I've had a lot of clients who are entrepreneurs. They come in excited about an idea they have for a small business and ask for advice on how to get funding to start it up. The first thing I do is tell them about my grandfather. That stops them for a minute, but it also ends up inspiring them. You see, my grandfather ran a successful small business. He was a gifted carpenter who went from teaching at a technical college to becoming the finest and most sought-after furniture maker in his city. I was proud of him for his unique skill, but also for the way he grew his business, making connections in the community and ultimately building wealth for his family. He opened doors for himself and for all of us.

I love that entrepreneurial spirit. And I recognize how important it is to our economy. Indeed,  small businesses generated 12.9 million net new jobs over the past 25 years, accounting for two out of every three jobs added to the economy, according to the Small Business Administration.

But as someone in the financial business, I also know it takes more than a good idea and a unique skill to get a small business off the ground. It takes research, planning—and yes, money—to get started.

So the second thing I may say to someone who wants to start their own business is: show me your plan. Have you researched your market? Do you know your competitors, both direct and indirect? What are the start-up costs? Will you need employees? How will you sustain your business if things get tough? Now let's say you've thought it through. You have the idea, the skill, and your plan of action. The next step is finding the cash.

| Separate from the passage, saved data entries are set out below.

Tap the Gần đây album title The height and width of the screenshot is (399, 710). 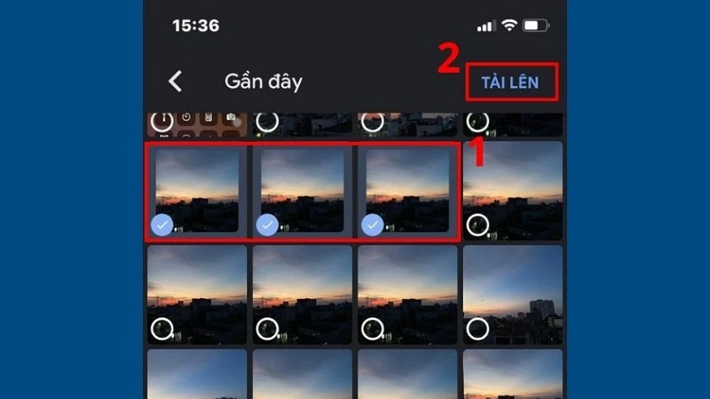pos(264,82)
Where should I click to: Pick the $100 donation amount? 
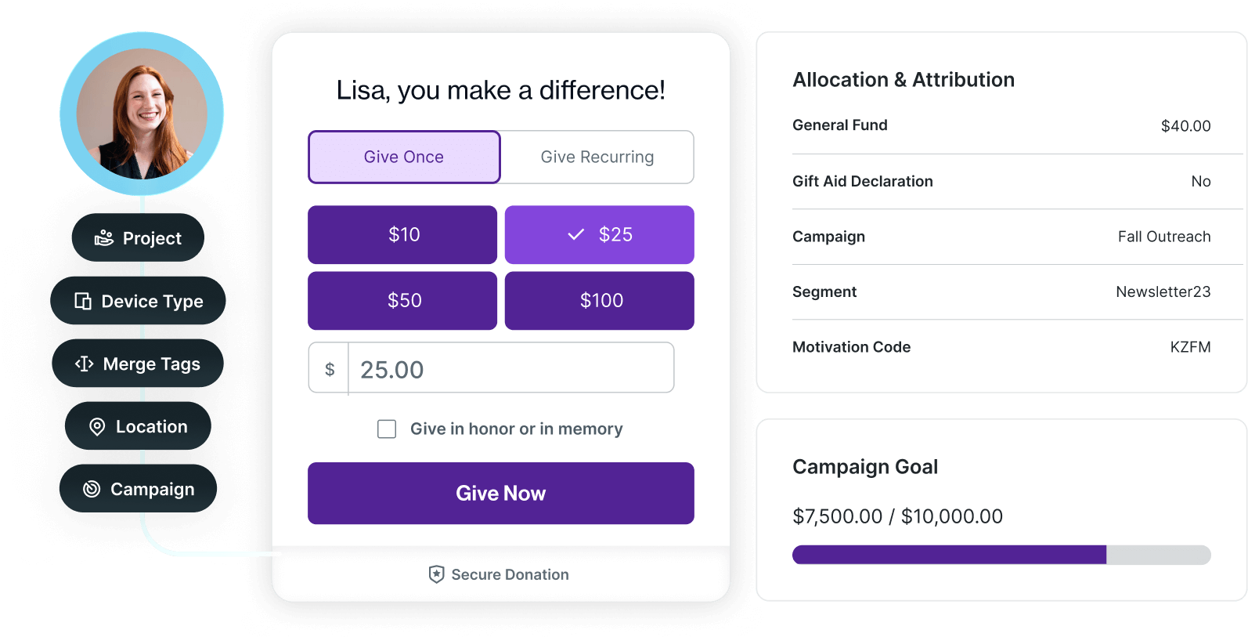(600, 300)
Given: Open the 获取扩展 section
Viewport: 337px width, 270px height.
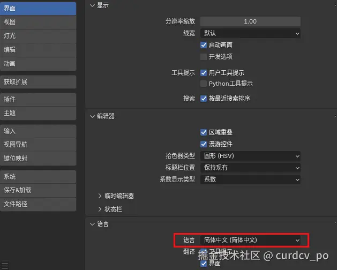Looking at the screenshot, I should 38,82.
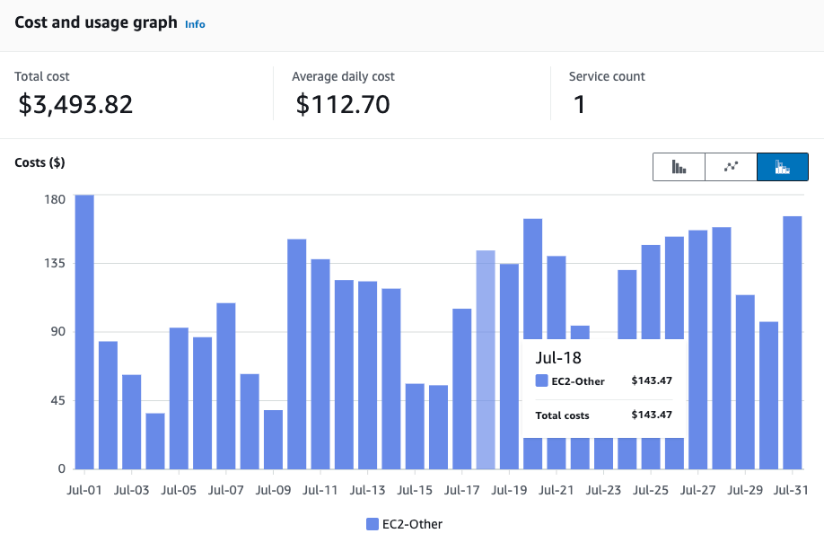824x542 pixels.
Task: Click the tallest bar for Jul-01
Action: point(84,332)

Here are seven funding ideas to help start your business.

1. bootstrapping.

That means exactly what it sounds like—you fund it yourself. It turns out that over 70% of small business owners use personal savings to fund and grow their businesses, according to the U.S. Chamber of Commerce. If you've planned ahead and saved up some seed money, great. But if you're eyeing your 401(k) or other retirement fund as a source of cash, think very carefully—and consider this a last resort. An early withdrawal from a tax-deferred account before age 59½ means you'll pay a 10% penalty on top of ordinary income taxes. Plus, you could even put your retirement at risk. Make sure you understand the potential consequences.

2. Friends and family

This could be a great opportunity to involve your inner circle with your success, and they typically will be your biggest fans. In fact, 38% of startups relied on friends and family over the past five years, according to the U.S. Chamber of Commerce. But here again, a word of caution. Consider getting any financial agreements in writing. If it's a loan, spell out the terms (hopefully interest-free!) and how and when you'll pay it back. If it's an investment, consider making it clear there are no guarantees. You don't want money to tear apart your relationships.

3. SBA microloan

The U.S. Small Business Association offers a variety of loans, but most are geared toward more established small businesses. However, SBA microloans, loans of up to $50,000, could be an alternative to tapping into your IRA if you need a smaller amount for something like working capital, inventory, equipment, or a vehicle. These loans often support businesses operating in underserved communities, businesses of a certain size, or female-run businesses. SBA-backed loans offer a variety of benefits, including competitive terms and counseling and education. It's worth finding out if you qualify.

4. Business loan

An alternative to an SBA loan is a business loan from a bank. A bank loan will generally have more restrictions and will most likely require a personal guarantee. But if the terms are reasonable—and borrowing is part of your business plan—it could make sense.

5. Personal loan

If you have a strong personal credit history and low debt balances, you could be able to find a fixed-rate personal loan at a reasonable rate. But be sure to confirm you can use the loan for business. Also realize that if you miss payments or can't repay the loan, it will hurt your credit score.

6. Crowdfunding

Are you social media savvy? This could be a great way to get your idea out in the marketplace as well as get seed money. Crowdfunding platforms, like Kickstarter and GoFundMe, make it easy to launch your campaign and generate buzz about your business. But you can't just ask for the money; you may need to tell a compelling story. Plus, it could help if you can get your own network to share it far and wide. Crowdfunding typically doesn't need big donations—it needs a lot of donors!

7. Angel investor

This may well be every entrepreneur's dream, but the reality is that finding an angel investor could be unlikely as a startup. An established business may be more likely to attract funds from outside investors. Plus, having investors could mean giving up some control or ownership.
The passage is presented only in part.